« Où passe l’aiguille » de Véronique Mougin

« Où passe l’aiguille » est à double titre un roman sur la transmission.
D’abord, il s’agit de la transmission entre un père et son fils. le père de Tomi aimerait que son fils devienne à son tour couturier, mais Tomi préférerait être plombier… pour la salopette. Au final, Tomi révèlera sa vocation pour la couture dans les camps de concentration : son père n’y sera pas pour grand chose. de toute façon, que peut transmettre un père à son fils dans un lieu qui lui nie jusqu’à son humanité ?
Ensuite, il s’agit aussi de la transmission de la mémoire, celle des survivants de la Shoah qui sont aujourd’hui de moins en moins nombreux pour en témoigner.

Véronique Mougin s’est magnifiquement réappropriée le témoignage d’un de ses parents. Le récit de la vie dans les camps en est troublant d’authenticité et a créé chez l’historien que je suis, un débat profond sur la place que peut (doit ?) avoir le roman dans le devoir de mémoire.
Ma lecture a souvent été perturbée par le parallèle que j’ai pu faire entre ce que je lisais et les récits ou témoignages que j’ai pu lire ailleurs (notamment celui de Primo Lévi) : la frontière entre le roman et le témoignage était parfois si mince que cela m’a profondément troublé.

Je voulais juste qu’elle arrête de parler.
– Et pourquoi ? Pourquoi elle aurait dû se taire ? Si personne ne parle d’eux, qui s’en rappellera ?

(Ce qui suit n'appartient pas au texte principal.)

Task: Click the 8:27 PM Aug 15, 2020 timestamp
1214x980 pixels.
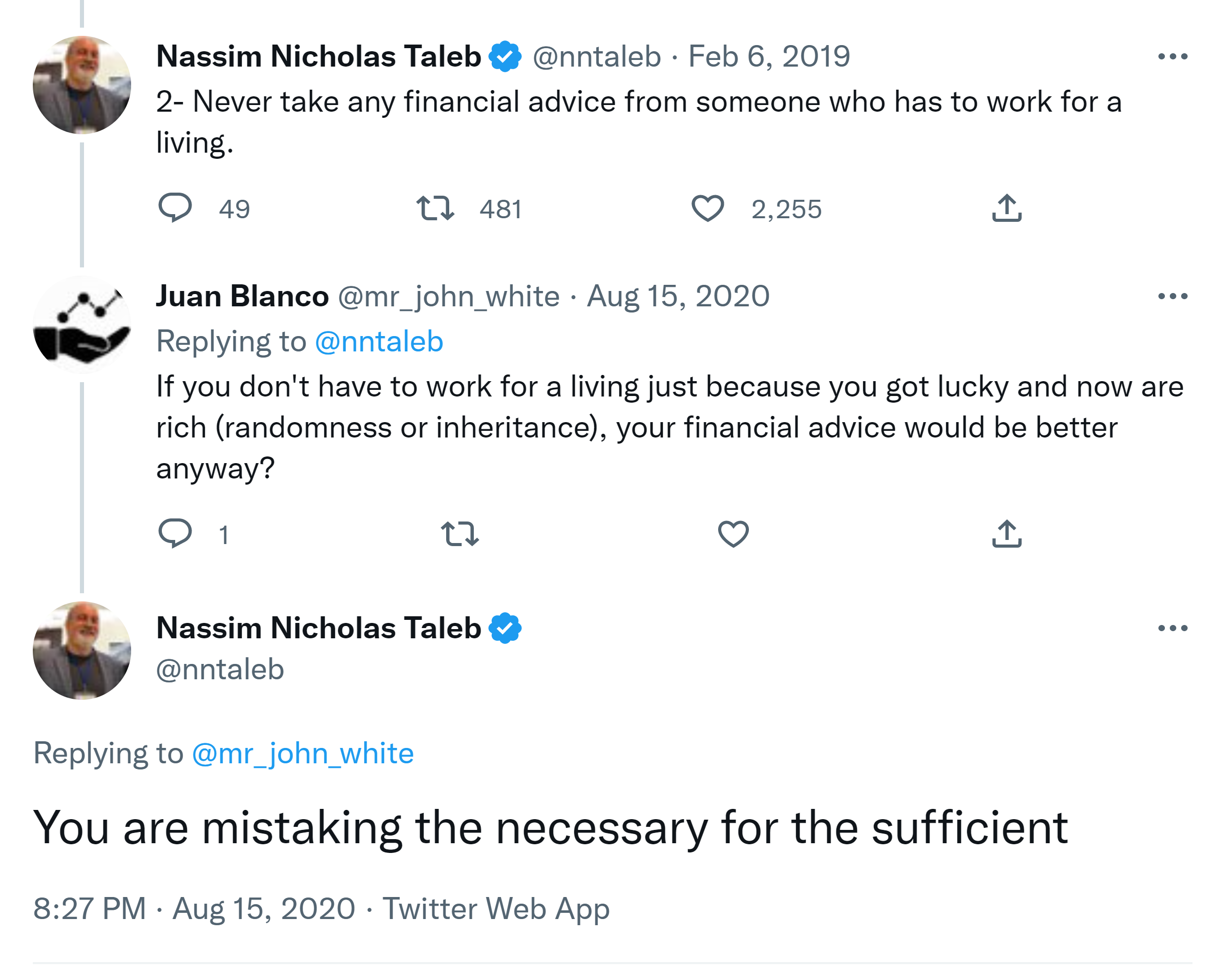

Si la plume de Véronique Mougin est moins convaincante sur la deuxième partie du roman, qui se passe après guerre, dans les coulisses de la haute couture parisienne, elle s’illustre dans la justesse de ses personnages et les enjeux posés à travers le roman. L’auteure parvient à restituer toute la complexité de la relation père-fils sans pour autant jamais en faire le sujet principal de son roman. Il en va de même sur la question de la reconstruction qui est le fil rouge de la deuxième partie du roman, sans jamais l’être ouvertement.

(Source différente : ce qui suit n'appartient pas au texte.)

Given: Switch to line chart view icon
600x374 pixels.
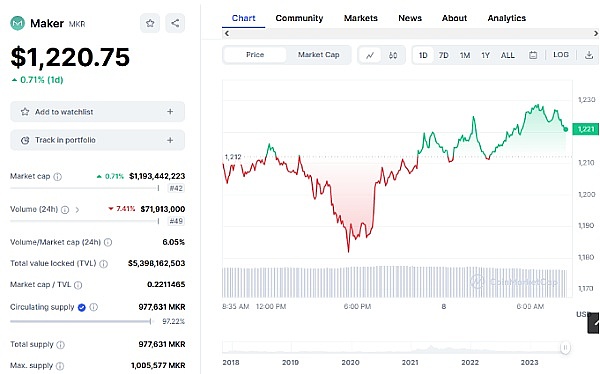Looking at the screenshot, I should (x=370, y=55).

Au final, je regrette simplement le dernier chapitre qui trouble davantage encore la frontière entre le roman et le témoignage. Bien que les propos y soient justes, ils sonnent comme une morale De La Fontaine, ce dont le roman pouvait facilement se passer.

Un roman sur lequel je suis longuement revenu dans le dernier épisode du podcast « Des livres et nous ! ».